More about the last days in April 1975 before Saigon fell: In my novel, Last of the Annamese, I attribute my experiences to the protagonist, Chuck Griffin. In my most recent post, I described the sudden quiet on the battlefield. Here’s more from the novel:
The sitzkrieg continued into Tuesday. Chuck had become inured to the routine of disaster, the endless repetition of gruesome details as the republic disintegrated, but the uncanny quiet unnerved him. He knew now what was going on. Unhampered by threats, external and internal, the North Vietnamese could take the time to do a thorough preparation for the coup de grâce. Almost as an afterthought, a dispatch from the field reported that the North Vietnamese had completed the occupation of Xuan Loc [the last obstacle between them and Saigon]. . . .
AP reported on a speech President Ford had given at Tulane University on Wednesday. He had spoken of the war in the past tense, as if Saigon had already fallen. Vietnam was the “war that is finished.” Chuck scratched his head.

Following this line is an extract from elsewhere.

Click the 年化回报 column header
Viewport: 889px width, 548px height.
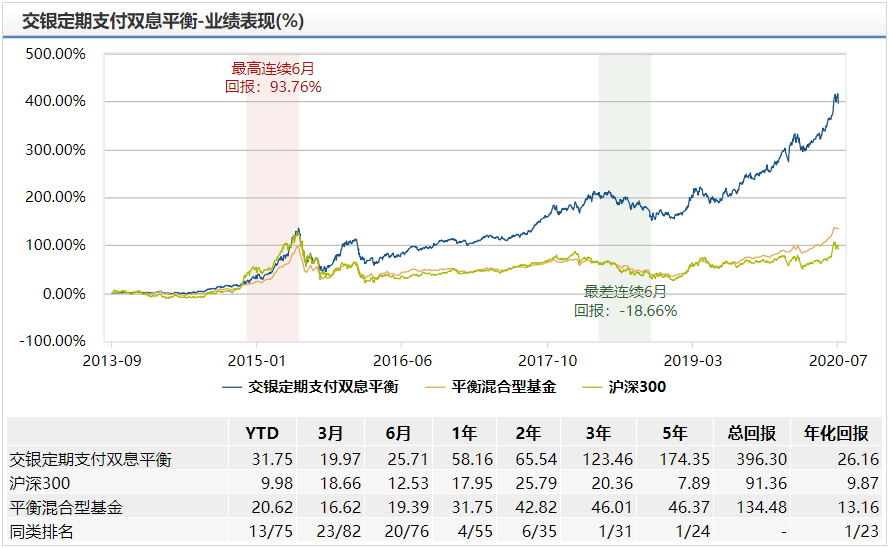pos(836,434)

If it’s finished, what the fuck am I doing here with nothing but a Beretta to defend myself against eighteen North Vietnamese divisions?

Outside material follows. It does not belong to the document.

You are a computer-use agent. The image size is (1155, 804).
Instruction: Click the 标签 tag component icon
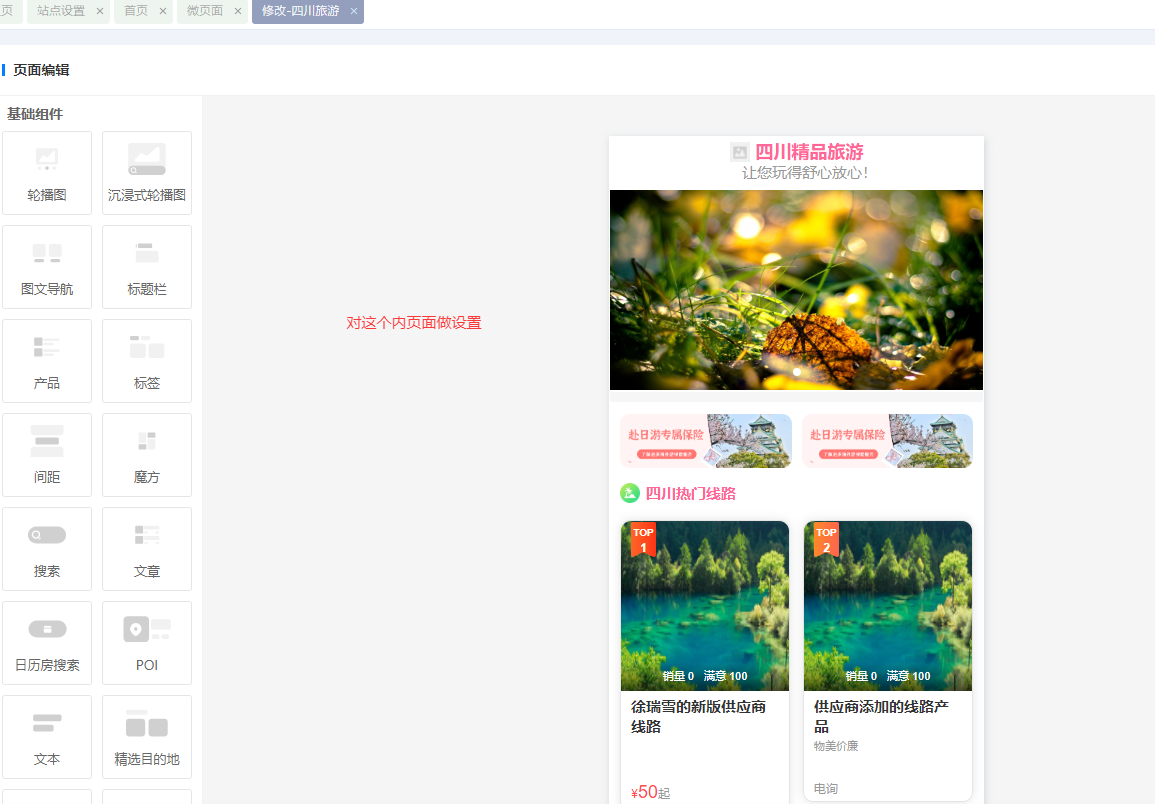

Another wire service dispatch announced that Pan Am clipper Unity, a Boeing 747 filled to capacity, had taken off from Tan Son Nhat on Thursday. It was the last commercial flight scheduled from Saigon.
End of quote. In my struggle to get all 43 of my subordinates and their families out of Saigon before it fell, I took money from my own pocket to buy a ticket on that Pan Am flight. With no orders or authorization, I put one of my guys on the plane and told him to go.